Leiden Clustering
Unsupervised Spatial Segmentation of Your Tissue
What It Does
Leiden Clustering is a sophisticated, graph-based community detection algorithm. It works by modeling your dataset as a network where each spatial spot is a node connected to its most metabolically similar neighbors. The algorithm then intelligently partitions this network to find "communities" — clusters of spots that are more similar to each other than to the rest of the tissue.
Why It's Here: Discovering Hidden Biology
This tool is designed for powerful unsupervised spatial segmentation. It can discover distinct metabolic regions within a tissue without any prior anatomical knowledge or human input. This is incredibly powerful for:
- Revealing hidden biological structures not visible by eye.
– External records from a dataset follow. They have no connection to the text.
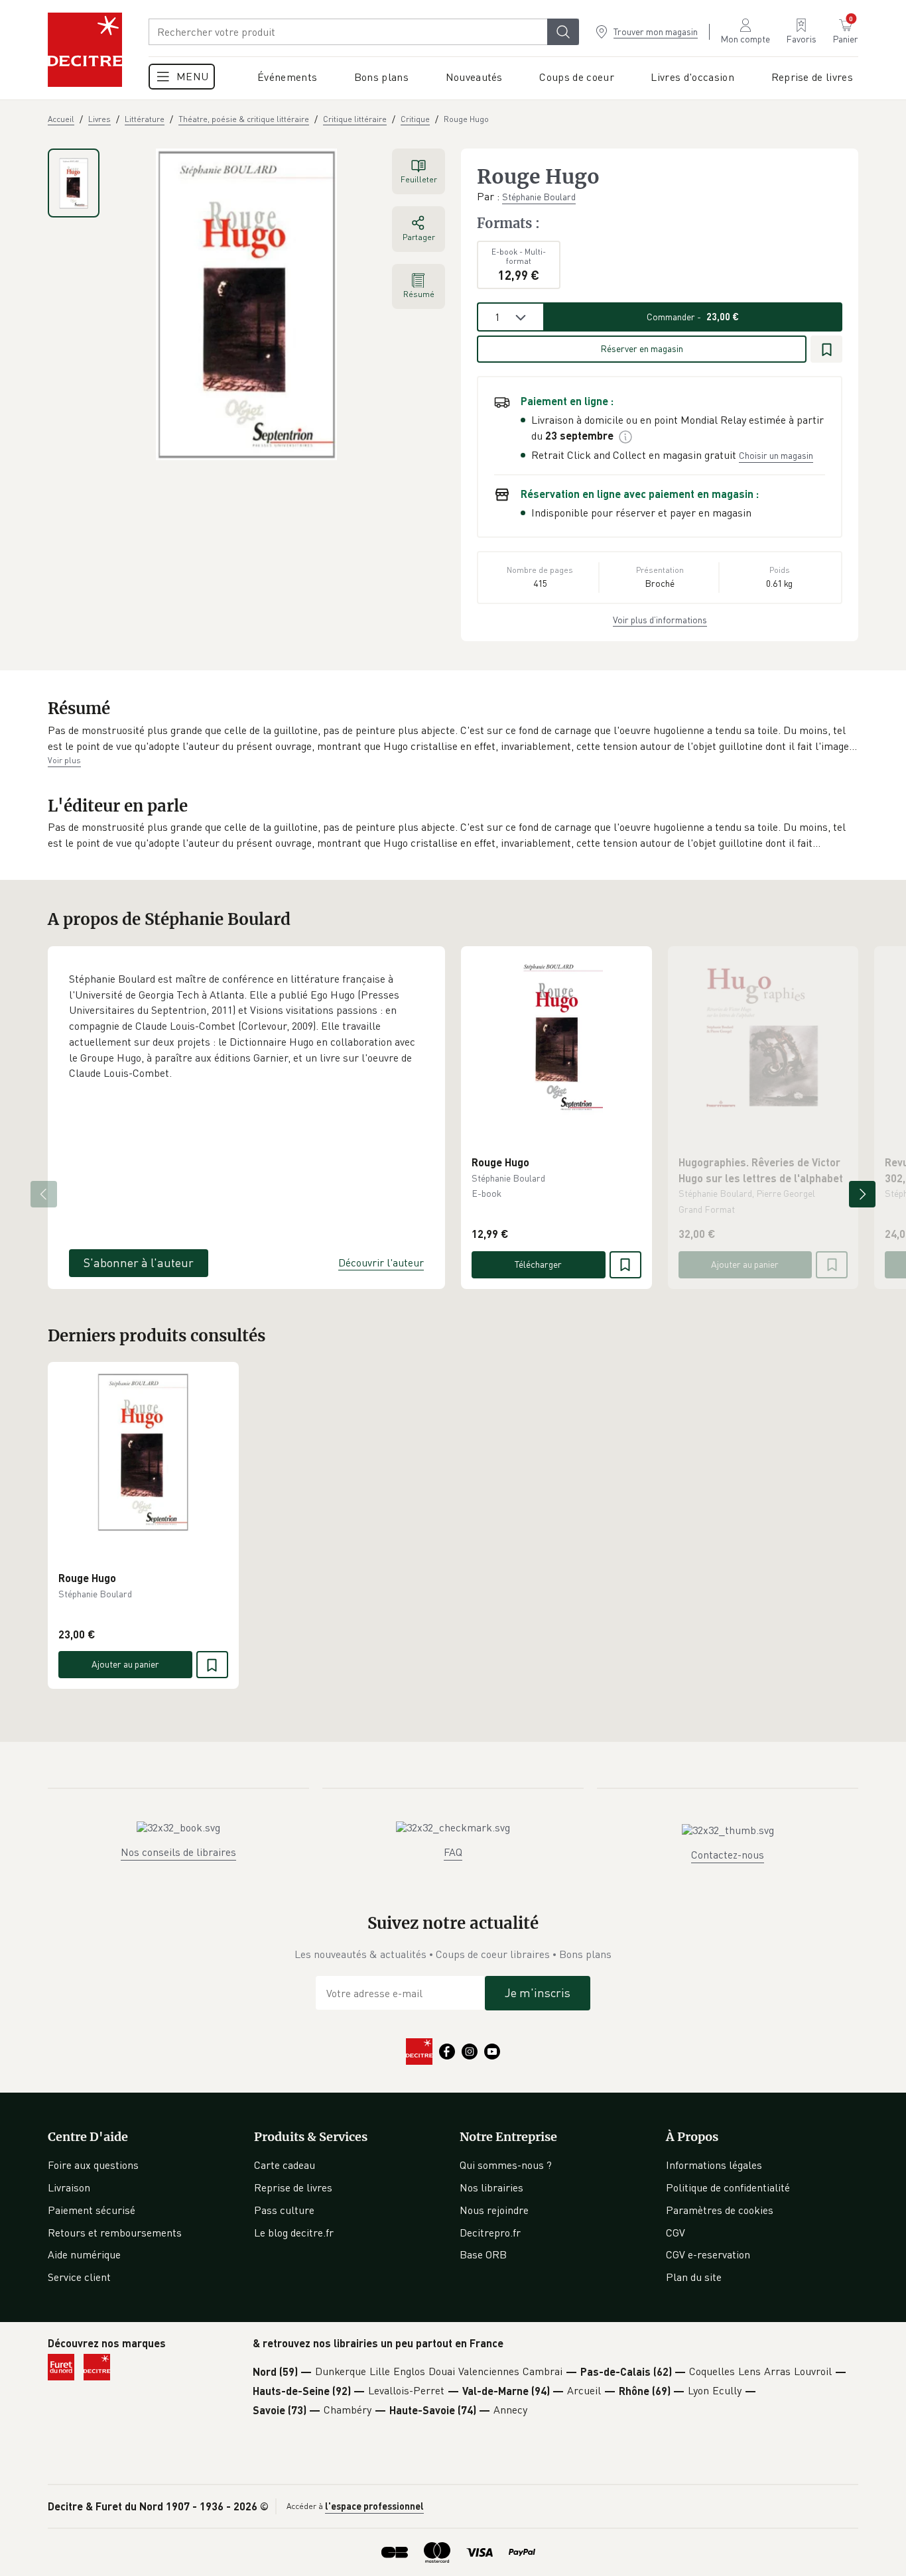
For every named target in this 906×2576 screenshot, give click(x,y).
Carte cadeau (284, 2165)
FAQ (453, 1852)
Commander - (693, 316)
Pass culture (284, 2210)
- Defining the precise boundaries of tumor microenvironments.
- Identifying zones of drug penetration and metabolic response.
What You Get: A New Metabolic Map
The primary output is a spatial map where each spot is colored by its assigned cluster ID. This effectively creates a brand new, metabolically-defined tissue map that is based purely on the molecular data.
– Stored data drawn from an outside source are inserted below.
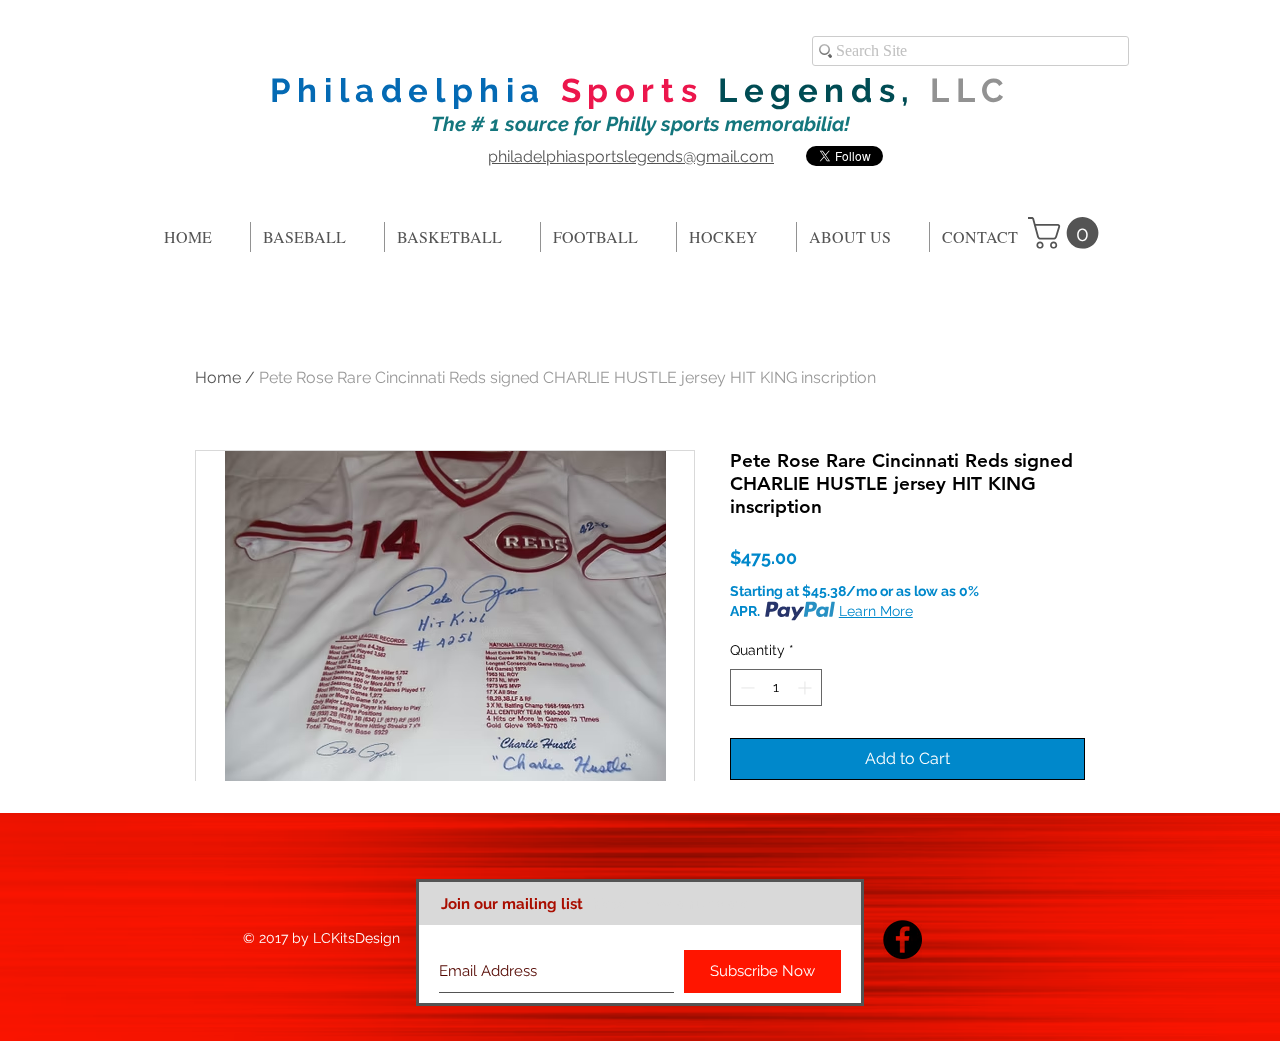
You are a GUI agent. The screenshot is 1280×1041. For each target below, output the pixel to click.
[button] (1067, 233)
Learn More (876, 611)
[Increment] (806, 687)
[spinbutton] (776, 687)
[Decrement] (745, 687)
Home (218, 377)
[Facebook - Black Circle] (902, 939)
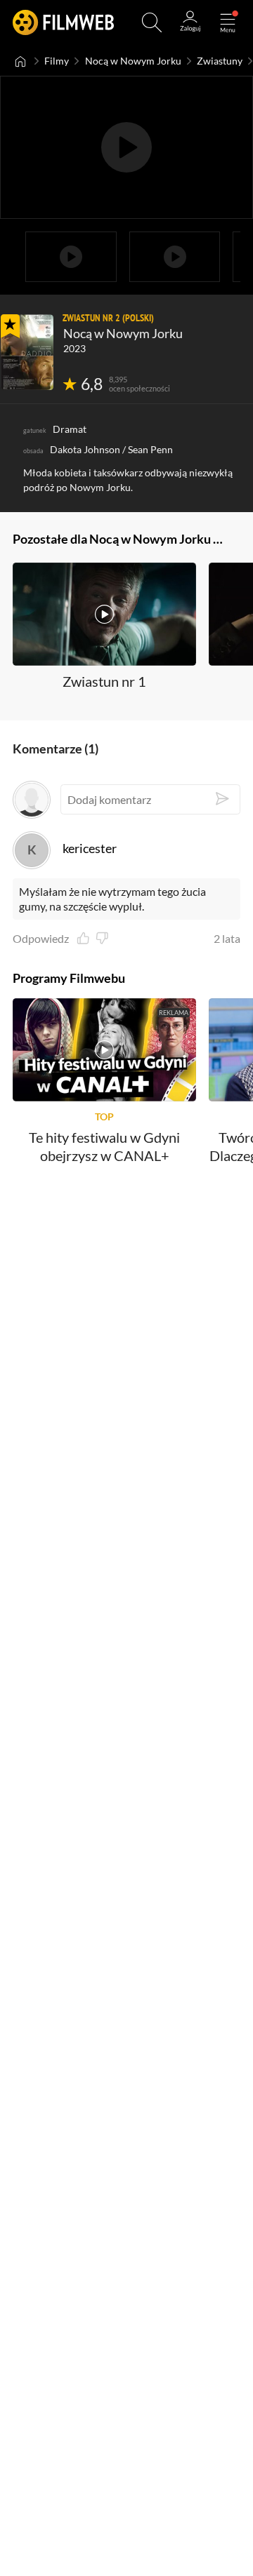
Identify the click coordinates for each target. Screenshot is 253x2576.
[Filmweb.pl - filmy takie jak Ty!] (63, 22)
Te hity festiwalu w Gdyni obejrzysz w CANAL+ (104, 1146)
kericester (90, 848)
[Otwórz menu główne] (227, 22)
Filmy (56, 61)
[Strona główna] (21, 61)
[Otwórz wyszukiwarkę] (151, 22)
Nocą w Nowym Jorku (133, 61)
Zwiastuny (219, 61)
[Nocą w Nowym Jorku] (27, 352)
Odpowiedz (41, 938)
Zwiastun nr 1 (104, 681)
Crucially, you also get a list of the top "marker" metabolites that have the highest average intensity within each cluster. This gives each newly discovered spatial domain a distinct molecular identity, telling you why it's different from its neighbors.
Example: Clustered Tissue

A spatial map showing distinct metabolic regions (colors) identified by the Leiden algorithm, revealing a complex microenvironment.